Or, in the words of a European Commission expert advising CEE countries on judiciary reform, ‘I never met members of Parliament. I never asked to and I never met them’ (Perilli 2011).
Enough empirical evidence from CEE and other contexts has been found to justify the conclusion that a transnational legal community exists, which shares a paradigmatic consensus on the role of courts in democracy (Cohen 2007; Sacriste and Vauchez 2007; Parau 2013). Out of this paradigm its entrepreneurs have forged an institutional template designed to redistribute political power to judges, super-ordinating them in contests over public policy. This explains why so many judiciary revisions in CEE since 1989 have sought to transfer more rather than less power to courts and to restrict rather than expand political representation in Judiciary Councils and CCs. The template is justified as necessary to the rule of law, ignoring that the rule of law emerged in the first place amidst judicial subordination to the Crown and Parliament (Dicey 1897). The net effect is to erect a ‘state within the state’ (Stanoiu 2009).

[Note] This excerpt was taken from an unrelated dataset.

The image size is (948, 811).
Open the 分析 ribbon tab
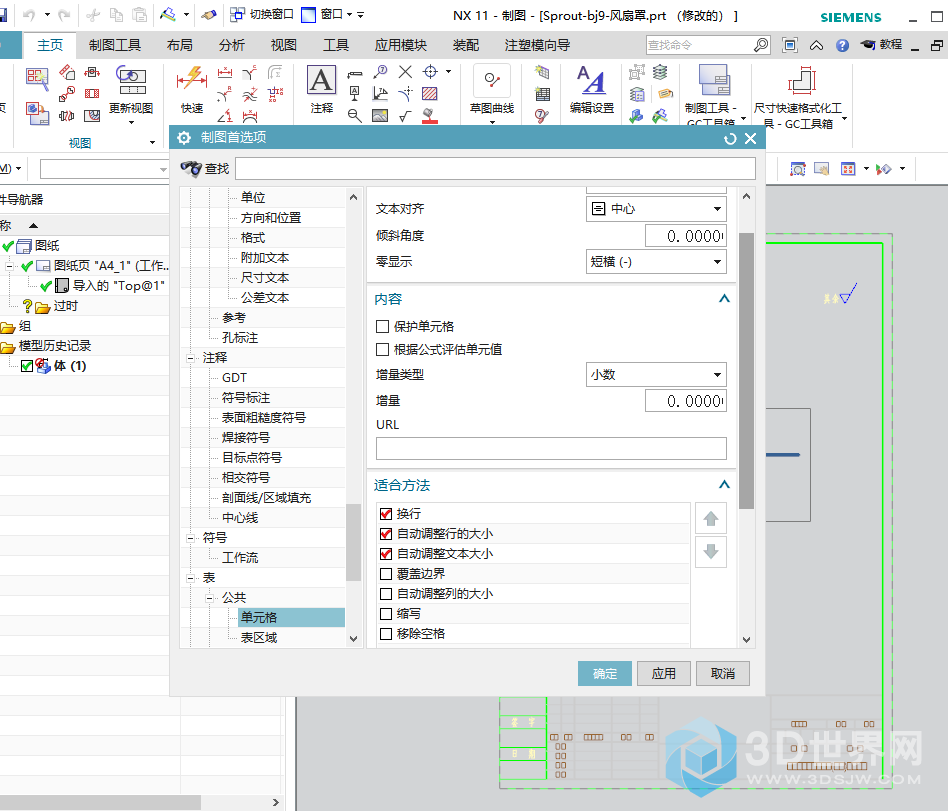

The dormancy of parliaments
The literature on law and politics has identified the behaviour of elected representatives as a cause of judicial empowerment and judicialisation of politics (Hirschl 2008). Theorists of judicialisation in a Western context postulate that rational self-interest moves politicians to delegate policy-making power to courts either to shift responsibility for unpopular decisions away from themselves (Voigt and Salzberger 2002; Thatcher and Stone Sweet 2003), or to achieve goals otherwise unattainable by democratic means (Graber 1993; Whittington 2005). A classic example of the latter claims that ruling parties who foresee risky losses of power to electoral competition will empower courts to grant or withhold judicial concurrence to the abrogation of their policy bargains by their rivals (Ramseyer 1994; Ginsburg 2003). Finally, the ‘hegemonic preservation’ theory claims that politicians delegate power to courts because their constituents, the socio-economically and politically most influential groups, fear losing their grip on political power and believe delegation will shore up their legitimacy (Hirschl 2004). These causes and mechanisms may well be in play; however, there are other factors which the literature overlooks.

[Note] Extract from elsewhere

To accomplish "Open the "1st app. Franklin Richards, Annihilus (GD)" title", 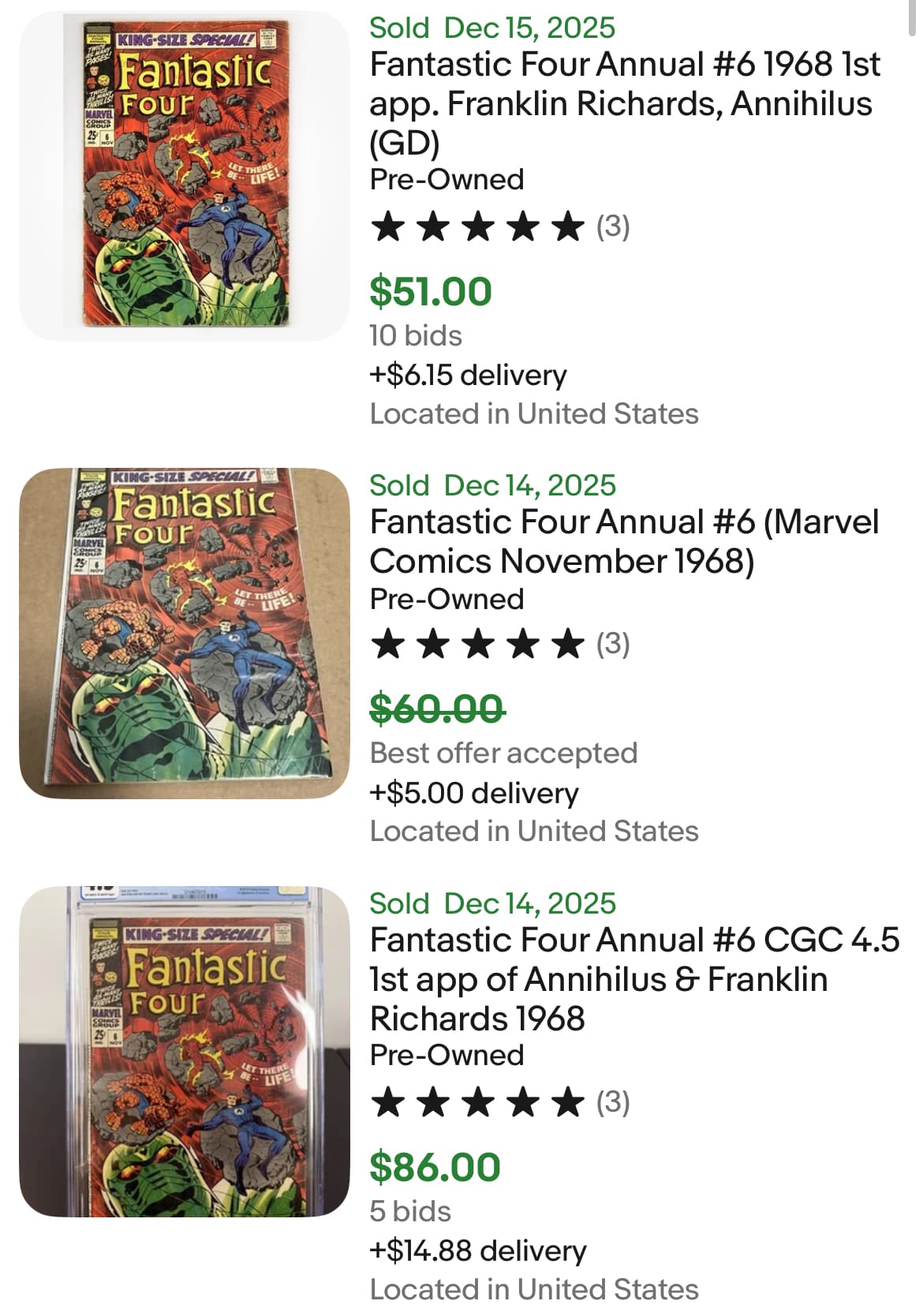I will click(623, 103).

Politicians in CEE have admittedly played a role in judiciary redesigns. To date, however, identifying precisely which are the actors who have been transferring power to courts has been neglected. Reference instead is made to amorphous ‘policy makers’ and ‘political actors’, or ‘dominant political parties’ and ‘constitution makers’ (Magalhães 1999; Smithey and Ishiyama 2000; Ginsburg 2002).
However, the power relations between politicians themselves are fundamentally important. Those atop the party hierarchies also hold key positions of power in Parliament and the Executive and, in the East at least, they come disproportionately from a legal background and are networked into the transnational legal community. They alone have been collaborating in judicial empowerment, while the representative majority of ordinary politicians have by and large lain dormant (Parau 2014). This dormancy will be addressed next; leaving the conflict of interest between elite politicians and ordinary backbenchers for a future study.

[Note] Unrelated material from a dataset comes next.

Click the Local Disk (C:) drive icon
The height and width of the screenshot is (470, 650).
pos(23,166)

Dormancy is a simple but recondite concept that is probably best understood in a new institutionalist framework. It is a condition of agency facing an ‘opportunity structure’. An opportunity being a course of action open to a (political) actor, the limited set of them is a structure. This concept originated in the context of civil society actors (McAdam 1996), and has been applied to national parliaments and MPs mostly in relation to supranational structures like the EU (cf. Goetz and Hix 2011); however, it could be applied to the historical development of powers or branches of government in opposition to the core executive, if the latter is considered the origin of government. The historical accumulation of limits on core executive discretion (e.g. the Magna Carta) has correlatively created opportunity structures for other political actors, especially parliament; which in time became formalised (Finer 2011). Parliaments may wield these formalised opportunities or ‘powers’ inter alia to prevent their own ‘disempowerment’ at the hands of the core executive. The opportunities dealt with herein are parliament’s powers of veto, oversight, and norm origination.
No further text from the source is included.